--- BEGIN SELECTED PASSAGE ---
36. The next issue arises for consideration is with regard to addition of Rs. 30.50 lakhs towards management consultancy fees paid to M/s Twin Star Holdings Ltd., Mauritius.

37. Shri M. Swaminathan, Ld. Sr. Standing Counsel for the Revenue, submitted that the assessee claims to have paid Rs. 30.50 lakhs towards economic cost of funds paid to M/s Twin Star Holdings Ltd., Mauritius. Referring to the order of the Transfer Pricing Officer, the Ld. Sr. Standing Counsel submitted that the payment made to M/s Twin Star Holdings Ltd. is not exclusively for business of the assessee. Referring to the order of the CIT(Appeals), the Ld. Sr. Standing Counsel submitted that it is not known how the payment of Rs. 30.50 lakhs made to M/s Twin Star Holdings Ltd., Mauritius benefited the assessee-company. Referring to the observation made by the CIT(Appeals), the Ld. Sr. Standing Counsel submitted that the CIT(Appeals) made generalized remarks that the assessee’s market capitalization has gone up substantially after listing of holding company in the UK Stock Exchange, therefore, the CIT(Appeals) is not justified in allowing the claim of the assessee.
--- END SELECTED PASSAGE ---
▶ _WORK TO DO_:
[A] Copy the consultancy fee excerpt from "36. The next" to "fees paid to M/s Twin Star Holdings Ltd., Mauritius.".
[B] According to the consultancy fee excerpt, who was the Senior Standing Counsel for the Revenue?
[C] Rewrite the paragraph of the consultancy fee excerpt that begins "37. Shri M. Swaminathan" as a short list, keeping its main facts.
--- BEGIN PROVIDED DATA ---
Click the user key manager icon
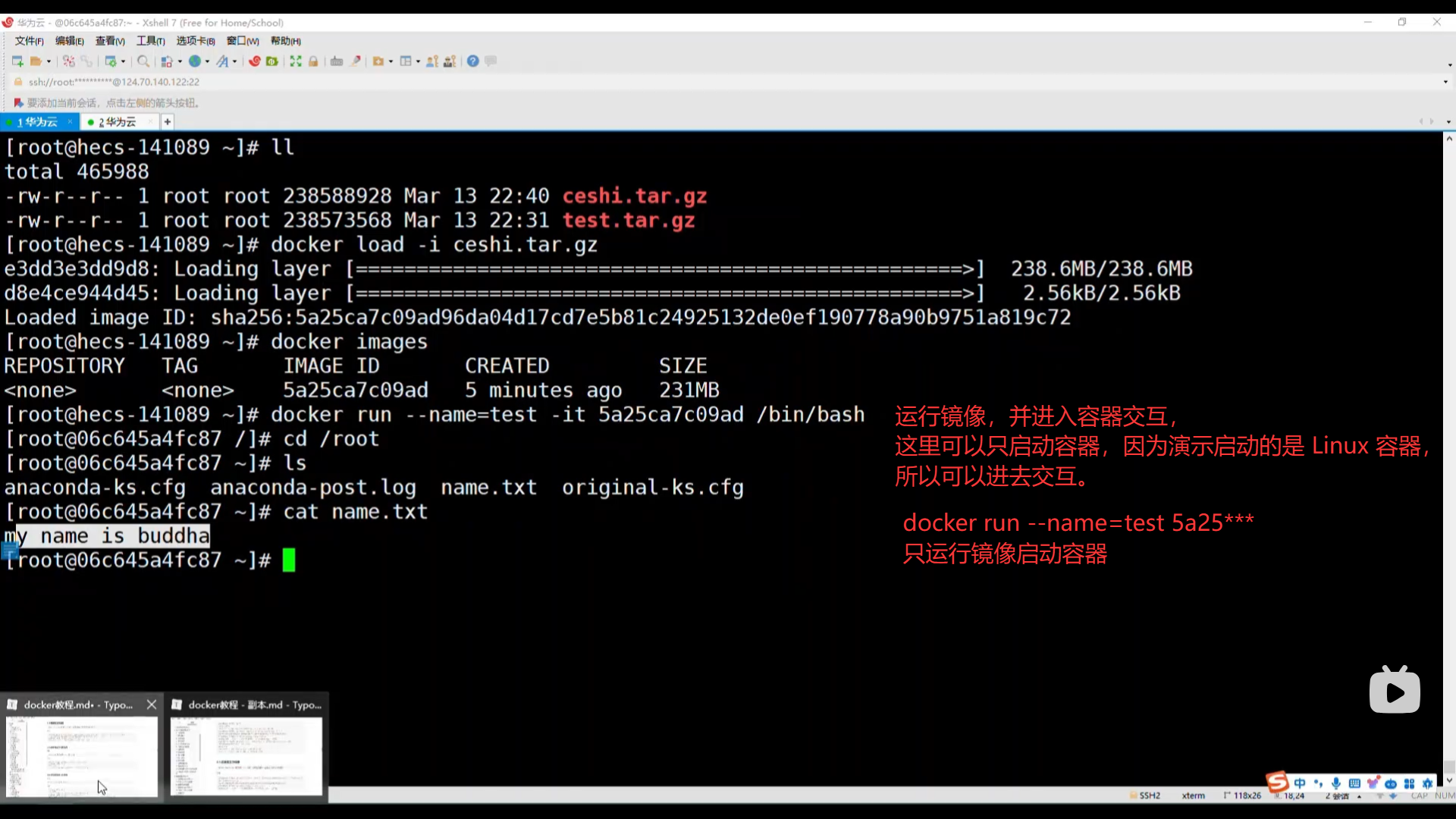The width and height of the screenshot is (1456, 819). [432, 61]
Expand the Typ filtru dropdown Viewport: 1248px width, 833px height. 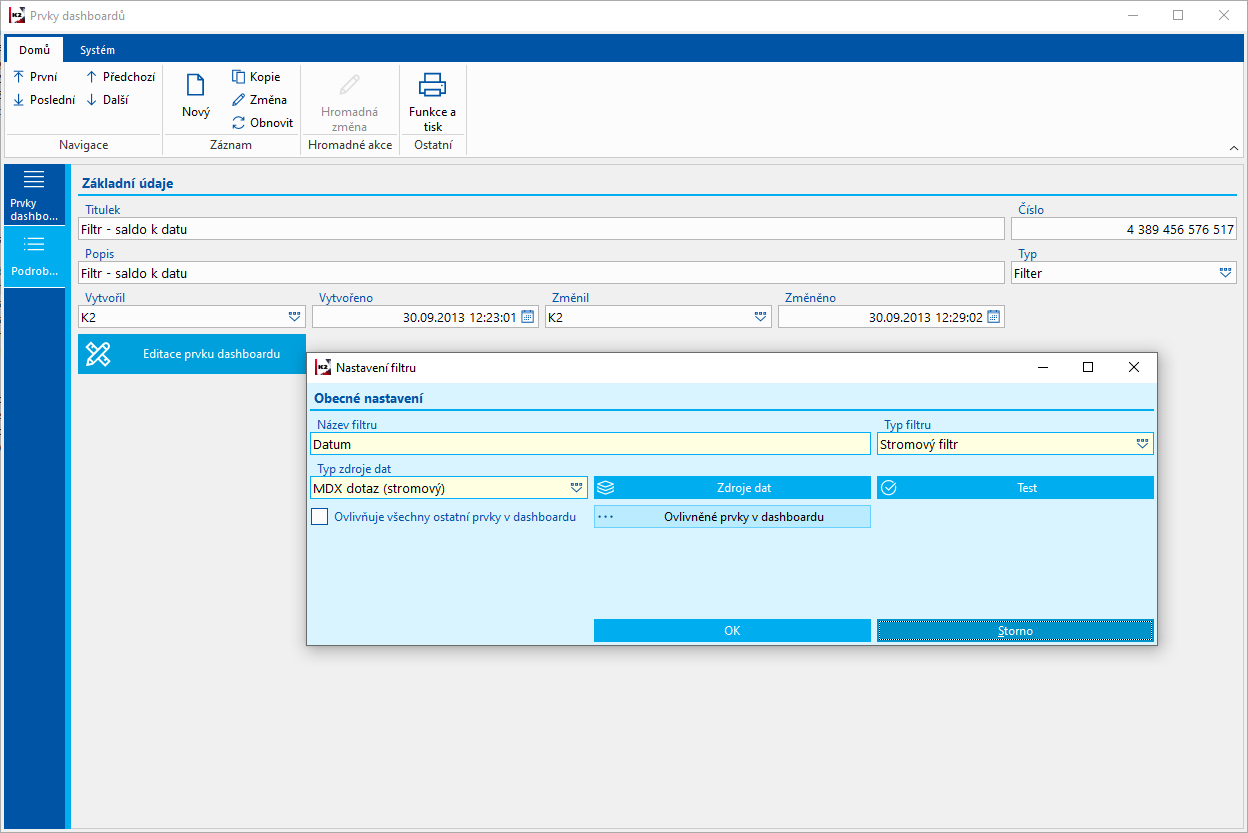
--- END PROVIDED DATA ---
▶ _RESULTS FOR EACH TASK_:
[A]
36. The next issue arises for consideration is with regard to addition of Rs. 30.50 lakhs towards management consultancy fees paid to M/s Twin Star Holdings Ltd., Mauritius.

[B] Shri M. Swaminathan.

[C]
- Shri M. Swaminathan, Ld. Sr. Standing Counsel for the Revenue, noted that the assessee claims to have paid Rs. 30.50 lakhs to M/s Twin Star Holdings Ltd., Mauritius, towards economic cost of funds.
- Citing the Transfer Pricing Officer's order, the counsel argued that the payment was not exclusively for the assessee's business.
- Citing the CIT(Appeals) order, the counsel argued that it is not known how the payment benefited the assessee-company.
- The counsel argued that the CIT(Appeals) made only generalized remarks that the assessee's market capitalization rose substantially after the holding company's listing on the UK Stock Exchange. On that basis, the CIT(Appeals) was not justified in allowing the claim.